El senador estadounidense Marco Rubio ha trazado una línea firme respecto a las sanciones contra Irán, afirmando que Washington solo las relajará a cambio de concesiones nucleares, y rechazando explícitamente cualquier vínculo con disputas sobre el estrecho de Ormuz. La declaración, reportada esta semana, subraya una tensión persistente en la política estadounidense hacia Irán: cómo separar el expediente nuclear de los problemas más amplios de seguridad regional.
El enfoque exclusivamente nuclear
Rubio, republicano de Florida que forma parte del Comité de Relaciones Exteriores del Senado, dejó claro que Estados Unidos no ve un intercambio entre el alivio de sanciones y la cooperación iraní en el estrecho de Ormuz. Esta vía fluvial, un estrecho paso entre el golfo Pérsico y el golfo de Omán, es un punto crítico para los envíos mundiales de petróleo. Irán ha amenazado periódicamente con cerrar o interrumpir el tráfico en la zona.

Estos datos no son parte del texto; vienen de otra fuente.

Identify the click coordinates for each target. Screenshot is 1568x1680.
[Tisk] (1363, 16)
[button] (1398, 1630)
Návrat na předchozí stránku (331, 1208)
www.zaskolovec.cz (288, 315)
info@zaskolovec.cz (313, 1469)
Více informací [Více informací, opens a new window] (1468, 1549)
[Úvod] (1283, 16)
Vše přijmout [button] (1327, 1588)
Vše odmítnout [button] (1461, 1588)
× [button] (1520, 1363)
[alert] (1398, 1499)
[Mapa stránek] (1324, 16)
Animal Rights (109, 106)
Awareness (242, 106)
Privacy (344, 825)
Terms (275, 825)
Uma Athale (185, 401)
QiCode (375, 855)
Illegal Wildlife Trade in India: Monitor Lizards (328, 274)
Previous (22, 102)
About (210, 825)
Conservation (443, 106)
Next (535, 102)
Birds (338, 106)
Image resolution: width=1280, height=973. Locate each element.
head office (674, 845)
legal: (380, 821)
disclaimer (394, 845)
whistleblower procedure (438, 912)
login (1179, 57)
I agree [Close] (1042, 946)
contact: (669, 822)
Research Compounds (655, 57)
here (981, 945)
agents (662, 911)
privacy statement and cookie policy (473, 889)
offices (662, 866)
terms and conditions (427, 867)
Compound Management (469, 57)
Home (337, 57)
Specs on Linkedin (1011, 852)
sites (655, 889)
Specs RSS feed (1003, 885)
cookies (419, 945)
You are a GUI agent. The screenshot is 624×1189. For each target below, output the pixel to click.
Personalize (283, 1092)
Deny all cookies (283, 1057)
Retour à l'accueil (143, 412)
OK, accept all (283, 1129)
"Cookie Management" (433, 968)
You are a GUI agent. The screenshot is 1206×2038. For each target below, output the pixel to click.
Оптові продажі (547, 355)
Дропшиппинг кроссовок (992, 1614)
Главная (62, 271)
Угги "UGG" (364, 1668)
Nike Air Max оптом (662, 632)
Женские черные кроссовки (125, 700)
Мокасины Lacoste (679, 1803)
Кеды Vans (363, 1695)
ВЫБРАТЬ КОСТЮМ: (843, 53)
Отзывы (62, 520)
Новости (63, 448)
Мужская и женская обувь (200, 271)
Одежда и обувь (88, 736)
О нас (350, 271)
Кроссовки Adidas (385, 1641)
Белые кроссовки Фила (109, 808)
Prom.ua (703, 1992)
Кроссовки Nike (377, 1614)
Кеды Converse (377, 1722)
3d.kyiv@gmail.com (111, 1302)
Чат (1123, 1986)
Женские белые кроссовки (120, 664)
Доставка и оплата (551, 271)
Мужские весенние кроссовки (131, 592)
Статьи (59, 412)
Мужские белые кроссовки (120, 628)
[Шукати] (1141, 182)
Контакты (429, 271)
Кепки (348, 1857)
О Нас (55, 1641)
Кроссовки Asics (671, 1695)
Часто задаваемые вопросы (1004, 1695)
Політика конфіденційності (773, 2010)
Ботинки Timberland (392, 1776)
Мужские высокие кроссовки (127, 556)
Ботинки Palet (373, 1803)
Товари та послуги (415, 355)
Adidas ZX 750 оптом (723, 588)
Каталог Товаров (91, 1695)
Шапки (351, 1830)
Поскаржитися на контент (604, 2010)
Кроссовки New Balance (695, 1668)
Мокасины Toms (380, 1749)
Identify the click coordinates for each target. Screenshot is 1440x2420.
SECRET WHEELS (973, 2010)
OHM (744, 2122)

“Solo levantamos sanciones por concesiones nucleares”, declaró Rubio, según los datos proporcionados. Su comentario cierra la puerta a cualquier sugerencia de que EE.UU. podría intercambiar alivio de sanciones por garantías iraníes sobre la libertad de navegación a través del estrecho. Durante años, algunos formuladores de políticas han planteado la idea de un acuerdo más amplio —retroceso nuclear a cambio de seguridad en Ormuz—, pero la postura de Rubio lo rechaza explícitamente.
Por qué importa el estrecho de Ormuz
Aproximadamente el 20% del petróleo mundial pasa por el estrecho de Ormuz, lo que lo convierte en una de las vías fluviales más estratégicamente vitales del planeta. La geografía de Irán le otorga un apalancamiento significativo allí; su armada y las fuerzas de la Guardia Revolucionaria operan a distancia de ataque de los petroleros. Cualquier concesión estadounidense relacionada con el estrecho sería vista como un cambio importante en la dinámica de poder regional.
Pero la declaración de Rubio sugiere que la administración Trump —o al menos senadores clave— no vincularán esos dos temas. En cambio, las conversaciones nucleares siguen siendo el único vehículo para el alivio de sanciones. Eso se alinea con el marco del Plan de Acción Integral Conjunto de 2015, aunque EE.UU. se retiró de ese acuerdo en 2018 y desde entonces ha seguido una campaña de “máxima presión”.
Preguntas sin resolver
La postura del senador deja varias preguntas abiertas. ¿Cómo hará EE.UU. cumplir sus demandas nucleares sin ofrecer incentivos relacionados con Ormuz? ¿Y qué sucede si Irán continúa hostigando el transporte marítimo en el estrecho mientras también negocia sobre su programa nuclear? Rubio no abordó esos escenarios.
Lo que está claro es que la política de la administración mantendrá separadas ambas vías por ahora. La próxima prueba podría llegar cuando los inspectores internacionales informen sobre los niveles de enriquecimiento de uranio de Irán, un punto de referencia clave para cualquier futuro acuerdo. Los comentarios de Rubio indican que hasta que ese indicador nuclear se mueva, las sanciones permanecerán.